[start Data supplied]
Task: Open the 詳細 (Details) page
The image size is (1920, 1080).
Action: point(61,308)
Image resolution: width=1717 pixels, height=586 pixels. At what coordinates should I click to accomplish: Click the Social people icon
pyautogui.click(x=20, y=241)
[end Data supplied]
▶ Instruction
Please give the stretch from the line containing "Image resolution: width=1717" through the end of the records as a JSON list of strings, one string per line, leaving out blank lines.

▶ Written answer
[
  "Image resolution: width=1717 pixels, height=586 pixels. At what coordinates should I click to accomplish: Click the Social people icon",
  "pyautogui.click(x=20, y=241)"
]